Quantized Reasoning Models Think They Need to Think Longer, but They Do Not

Figure 1: Quantization makes reasoning models overthink — **Figure 1. Quantization exacerbates overthinking in reasoning models.** *Left:* The BF16 model reaches 255 and commits. *Middle:* The 3-bit AWQ model reaches 255 too — then opens new branches (“Wait… but… alternatively…”) and never terminates. *Right:* Suppressing 50 hand-curated hesitation tokens at decode time confirms the diagnosis: chains shrink (−28%) and accuracy *improves* (+6.2 points) on MATH-500 under 3-bit AWQ.

TL;DR. Aggressive post-training quantization (PTQ) doesn't just degrade reasoning models — it makes them overthink. In up to 52% of 3-bit AWQ failures, the quantized model reaches the correct intermediate answer but spirals into hesitation tokens (“Wait”, “But”, “Alternatively”) and never commits. Token-level KL divergence between the BF16 and quantized models concentrates exactly on these tokens, at exactly the decoding positions where BF16 is already uncertain.

Aggressive PTQ: lower accuracy, longer chains

We evaluate five reasoning models (1.5B–32B), three PTQ methods (GPTQ, AWQ, FlatQuant), and five benchmarks. Mild quantization is essentially free, but pushing to 3-bit weights or W4A4KV4 hurts in both directions at once — accuracy drops and the chain of thought blows up.

DeepSeek-R1-Distill-Qwen-1.5B. On MATH-500, 3-bit AWQ drops accuracy from 85.6→47.0% while inflating CoT from 5.2K→23.4K tokens (4.5×).

Across all 28 model×quantization pairs, the Spearman correlation between accuracy loss and CoT length increase is ρ = −0.73. The models that lose the most accuracy also generate the longest chains — suggesting the extra reasoning isn't a side effect of failure, but a cause of it.

The failure mode is overthinking, not capability loss

We hand-annotated MATH-500 failures and used GPT-5 (calibrated to >95% agreement) to scale the labels into four buckets: overthinking (reaches correct answer mid-trace then talks itself out of it), logical error, arithmetic error, and other.

BF16: 72 errors, 26% overthinking.

3-bit AWQ: 265 errors, 52% overthinking (139 vs. 19 = 7.3× the absolute count).

Why this rules out “quantization makes the model dumber”. If quantization were a uniform capability hit, all four error categories would grow proportionally.
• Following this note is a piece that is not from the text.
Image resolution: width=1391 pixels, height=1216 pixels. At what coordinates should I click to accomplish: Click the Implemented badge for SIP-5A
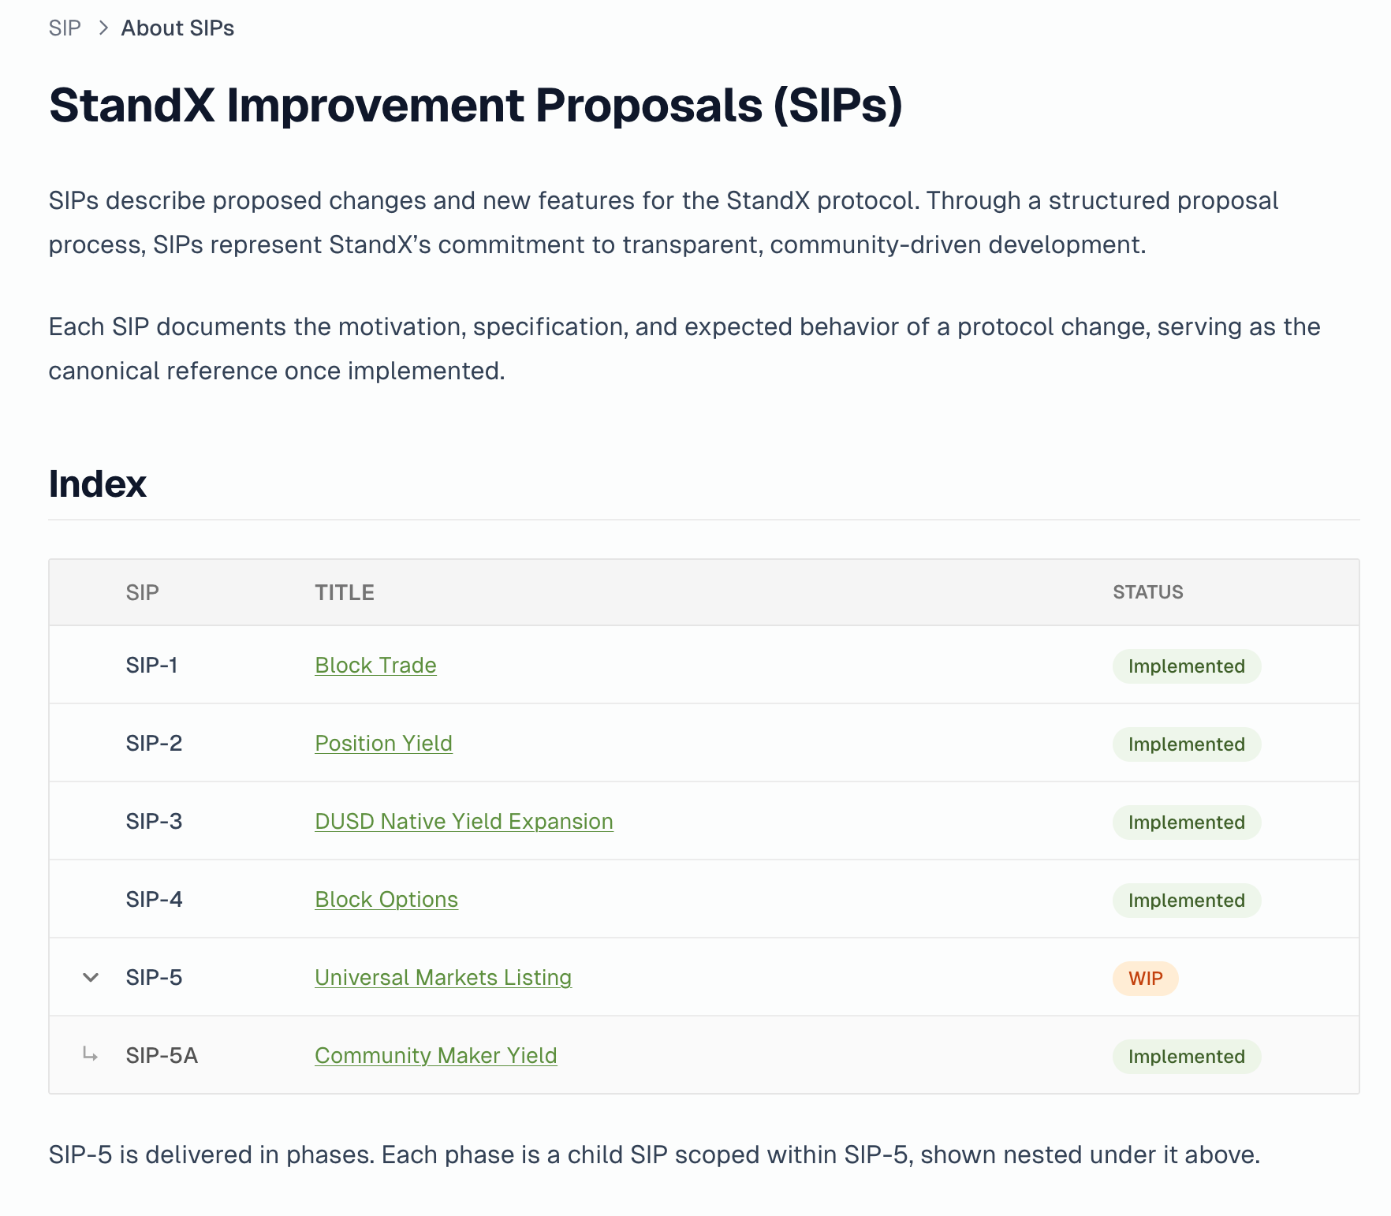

Instead, overthinking inflates disproportionately while arithmetic and logical errors stay roughly flat. The quantized model isn't losing its math — it's losing its ability to stop.

Quantization hits hesitation tokens at uncertain positions

To localize where the two models diverge, we run BF16 and 3-bit AWQ on the same MATH-500 prompts under identical generation prefixes and measure per-position KL divergence D_KL(p_t ‖ q_t), then associate each KL value with the token the quantized model actually sampled.

Highest-KL tokens are hesitation markers.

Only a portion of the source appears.